Which lines of the data run from the one containing "Given: Switch to" through the one containing "will tap(465, 470)."? Copy that part, both ends included, character for character.
━━━━━━━━━━
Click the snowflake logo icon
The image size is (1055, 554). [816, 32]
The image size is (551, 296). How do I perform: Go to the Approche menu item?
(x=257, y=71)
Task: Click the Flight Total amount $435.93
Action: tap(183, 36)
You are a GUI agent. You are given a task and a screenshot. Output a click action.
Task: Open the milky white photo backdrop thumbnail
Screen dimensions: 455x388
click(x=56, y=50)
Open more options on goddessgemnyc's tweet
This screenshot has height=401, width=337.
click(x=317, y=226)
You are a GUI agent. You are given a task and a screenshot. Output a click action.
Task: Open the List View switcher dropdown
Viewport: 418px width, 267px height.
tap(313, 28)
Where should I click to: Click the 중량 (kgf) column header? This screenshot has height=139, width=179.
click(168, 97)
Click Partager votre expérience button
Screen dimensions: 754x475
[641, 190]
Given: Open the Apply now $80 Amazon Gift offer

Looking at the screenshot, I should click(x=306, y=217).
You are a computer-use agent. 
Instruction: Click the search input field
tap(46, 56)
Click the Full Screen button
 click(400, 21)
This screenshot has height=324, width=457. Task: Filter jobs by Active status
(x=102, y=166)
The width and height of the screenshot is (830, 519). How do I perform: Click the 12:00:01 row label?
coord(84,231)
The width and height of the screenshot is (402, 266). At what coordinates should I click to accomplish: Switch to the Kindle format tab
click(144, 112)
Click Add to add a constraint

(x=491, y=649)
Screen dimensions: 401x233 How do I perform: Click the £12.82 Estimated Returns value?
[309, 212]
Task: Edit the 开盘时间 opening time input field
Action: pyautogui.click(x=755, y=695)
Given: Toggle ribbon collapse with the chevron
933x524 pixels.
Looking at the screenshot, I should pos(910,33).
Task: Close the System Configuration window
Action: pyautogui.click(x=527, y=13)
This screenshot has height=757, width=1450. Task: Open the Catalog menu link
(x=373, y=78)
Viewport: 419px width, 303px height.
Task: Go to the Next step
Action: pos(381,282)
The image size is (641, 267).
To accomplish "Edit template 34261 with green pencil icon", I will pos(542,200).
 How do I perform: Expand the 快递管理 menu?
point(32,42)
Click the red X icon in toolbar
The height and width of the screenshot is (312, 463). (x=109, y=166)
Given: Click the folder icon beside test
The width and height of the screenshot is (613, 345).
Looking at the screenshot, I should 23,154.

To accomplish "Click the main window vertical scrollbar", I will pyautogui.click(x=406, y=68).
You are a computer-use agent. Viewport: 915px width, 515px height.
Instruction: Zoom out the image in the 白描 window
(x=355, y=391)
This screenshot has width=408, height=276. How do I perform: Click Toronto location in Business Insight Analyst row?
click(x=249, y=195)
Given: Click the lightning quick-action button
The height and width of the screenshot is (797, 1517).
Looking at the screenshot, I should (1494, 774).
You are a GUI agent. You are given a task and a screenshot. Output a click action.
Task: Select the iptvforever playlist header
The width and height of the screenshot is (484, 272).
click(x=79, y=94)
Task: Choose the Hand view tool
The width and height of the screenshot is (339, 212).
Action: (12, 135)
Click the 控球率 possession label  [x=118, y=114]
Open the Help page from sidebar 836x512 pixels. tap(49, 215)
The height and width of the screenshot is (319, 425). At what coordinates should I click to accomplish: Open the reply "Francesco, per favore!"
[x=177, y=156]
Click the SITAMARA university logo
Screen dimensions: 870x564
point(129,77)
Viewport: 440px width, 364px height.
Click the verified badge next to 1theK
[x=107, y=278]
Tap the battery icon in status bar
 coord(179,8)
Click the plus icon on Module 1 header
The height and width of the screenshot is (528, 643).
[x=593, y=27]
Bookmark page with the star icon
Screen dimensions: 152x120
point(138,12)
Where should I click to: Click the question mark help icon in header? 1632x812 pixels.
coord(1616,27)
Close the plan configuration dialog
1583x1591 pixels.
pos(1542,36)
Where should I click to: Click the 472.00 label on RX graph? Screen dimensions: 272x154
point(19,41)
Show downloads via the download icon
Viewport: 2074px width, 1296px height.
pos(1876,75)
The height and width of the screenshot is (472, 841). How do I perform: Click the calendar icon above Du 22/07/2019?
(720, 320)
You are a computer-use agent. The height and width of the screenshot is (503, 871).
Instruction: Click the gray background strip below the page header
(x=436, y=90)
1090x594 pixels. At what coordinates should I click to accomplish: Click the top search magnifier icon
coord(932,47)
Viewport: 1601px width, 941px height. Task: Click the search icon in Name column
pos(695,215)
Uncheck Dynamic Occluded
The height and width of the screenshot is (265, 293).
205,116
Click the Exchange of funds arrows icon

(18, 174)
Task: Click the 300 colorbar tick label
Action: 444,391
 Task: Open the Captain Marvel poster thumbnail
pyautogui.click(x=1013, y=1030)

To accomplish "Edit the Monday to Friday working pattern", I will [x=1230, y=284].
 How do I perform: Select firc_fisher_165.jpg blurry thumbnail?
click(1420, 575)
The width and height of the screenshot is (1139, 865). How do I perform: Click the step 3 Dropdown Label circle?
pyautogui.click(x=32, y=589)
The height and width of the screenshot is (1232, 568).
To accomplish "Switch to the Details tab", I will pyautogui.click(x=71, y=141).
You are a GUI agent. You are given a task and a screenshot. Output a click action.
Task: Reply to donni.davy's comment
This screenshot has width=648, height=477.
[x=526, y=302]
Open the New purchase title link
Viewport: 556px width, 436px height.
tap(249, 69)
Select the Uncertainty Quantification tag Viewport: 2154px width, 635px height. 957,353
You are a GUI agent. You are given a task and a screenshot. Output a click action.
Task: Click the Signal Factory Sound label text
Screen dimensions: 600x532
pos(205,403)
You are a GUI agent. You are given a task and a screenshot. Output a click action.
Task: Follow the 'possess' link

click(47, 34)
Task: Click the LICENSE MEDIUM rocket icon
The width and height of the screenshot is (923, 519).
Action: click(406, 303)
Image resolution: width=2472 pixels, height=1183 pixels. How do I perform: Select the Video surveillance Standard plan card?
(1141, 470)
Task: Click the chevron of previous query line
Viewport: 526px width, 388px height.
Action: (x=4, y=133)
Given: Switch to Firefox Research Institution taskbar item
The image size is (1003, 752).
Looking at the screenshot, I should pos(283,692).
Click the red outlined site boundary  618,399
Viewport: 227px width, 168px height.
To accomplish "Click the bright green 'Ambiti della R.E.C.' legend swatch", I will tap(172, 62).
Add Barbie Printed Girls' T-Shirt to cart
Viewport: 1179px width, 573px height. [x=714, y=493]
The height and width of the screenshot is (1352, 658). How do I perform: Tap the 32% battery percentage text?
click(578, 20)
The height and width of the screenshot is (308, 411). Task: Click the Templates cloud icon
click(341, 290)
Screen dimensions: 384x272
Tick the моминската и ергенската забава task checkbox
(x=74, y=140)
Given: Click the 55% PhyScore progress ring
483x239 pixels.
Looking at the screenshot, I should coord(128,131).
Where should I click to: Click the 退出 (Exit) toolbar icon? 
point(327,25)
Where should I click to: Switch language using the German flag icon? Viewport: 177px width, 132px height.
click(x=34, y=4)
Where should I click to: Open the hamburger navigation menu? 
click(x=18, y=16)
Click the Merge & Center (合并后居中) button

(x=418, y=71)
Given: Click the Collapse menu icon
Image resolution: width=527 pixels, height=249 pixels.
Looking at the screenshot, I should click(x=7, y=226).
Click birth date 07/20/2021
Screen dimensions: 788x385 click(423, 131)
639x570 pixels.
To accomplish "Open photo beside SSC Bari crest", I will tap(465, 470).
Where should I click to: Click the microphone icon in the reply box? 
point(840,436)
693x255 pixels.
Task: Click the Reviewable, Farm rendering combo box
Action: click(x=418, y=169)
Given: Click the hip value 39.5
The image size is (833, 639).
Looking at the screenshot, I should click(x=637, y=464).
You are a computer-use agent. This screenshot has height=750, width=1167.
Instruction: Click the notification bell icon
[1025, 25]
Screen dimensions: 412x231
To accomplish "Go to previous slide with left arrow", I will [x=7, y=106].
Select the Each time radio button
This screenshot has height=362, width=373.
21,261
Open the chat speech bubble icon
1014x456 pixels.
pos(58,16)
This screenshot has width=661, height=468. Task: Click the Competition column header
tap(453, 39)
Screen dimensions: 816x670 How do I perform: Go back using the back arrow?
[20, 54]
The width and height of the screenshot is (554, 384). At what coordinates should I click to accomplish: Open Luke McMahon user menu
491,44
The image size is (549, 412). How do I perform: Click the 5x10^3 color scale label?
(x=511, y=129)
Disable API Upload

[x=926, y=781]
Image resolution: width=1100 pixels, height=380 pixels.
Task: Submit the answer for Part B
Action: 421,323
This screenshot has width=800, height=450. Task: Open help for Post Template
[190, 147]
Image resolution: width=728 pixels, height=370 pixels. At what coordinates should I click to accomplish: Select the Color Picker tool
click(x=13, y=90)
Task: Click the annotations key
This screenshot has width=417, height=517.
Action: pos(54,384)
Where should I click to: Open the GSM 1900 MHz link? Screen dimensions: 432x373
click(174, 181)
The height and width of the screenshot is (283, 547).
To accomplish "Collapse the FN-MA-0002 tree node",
━━━━━━━━━━
▶ **Answer to the task**:
Given: Switch to Firefox Research Institution taskbar item
The image size is (1003, 752).
Looking at the screenshot, I should pos(283,692).
Click the red outlined site boundary  618,399
Viewport: 227px width, 168px height.
To accomplish "Click the bright green 'Ambiti della R.E.C.' legend swatch", I will tap(172, 62).
Add Barbie Printed Girls' T-Shirt to cart
Viewport: 1179px width, 573px height. [x=714, y=493]
The height and width of the screenshot is (1352, 658). How do I perform: Tap the 32% battery percentage text?
click(578, 20)
The height and width of the screenshot is (308, 411). Task: Click the Templates cloud icon
click(341, 290)
Screen dimensions: 384x272
Tick the моминската и ергенската забава task checkbox
(x=74, y=140)
Given: Click the 55% PhyScore progress ring
483x239 pixels.
Looking at the screenshot, I should coord(128,131).
Where should I click to: Click the 退出 (Exit) toolbar icon? 
point(327,25)
Where should I click to: Switch language using the German flag icon? Viewport: 177px width, 132px height.
click(x=34, y=4)
Where should I click to: Open the hamburger navigation menu? 
click(x=18, y=16)
Click the Merge & Center (合并后居中) button

(x=418, y=71)
Given: Click the Collapse menu icon
Image resolution: width=527 pixels, height=249 pixels.
Looking at the screenshot, I should click(x=7, y=226).
Click birth date 07/20/2021
Screen dimensions: 788x385 click(423, 131)
639x570 pixels.
To accomplish "Open photo beside SSC Bari crest", I will tap(465, 470).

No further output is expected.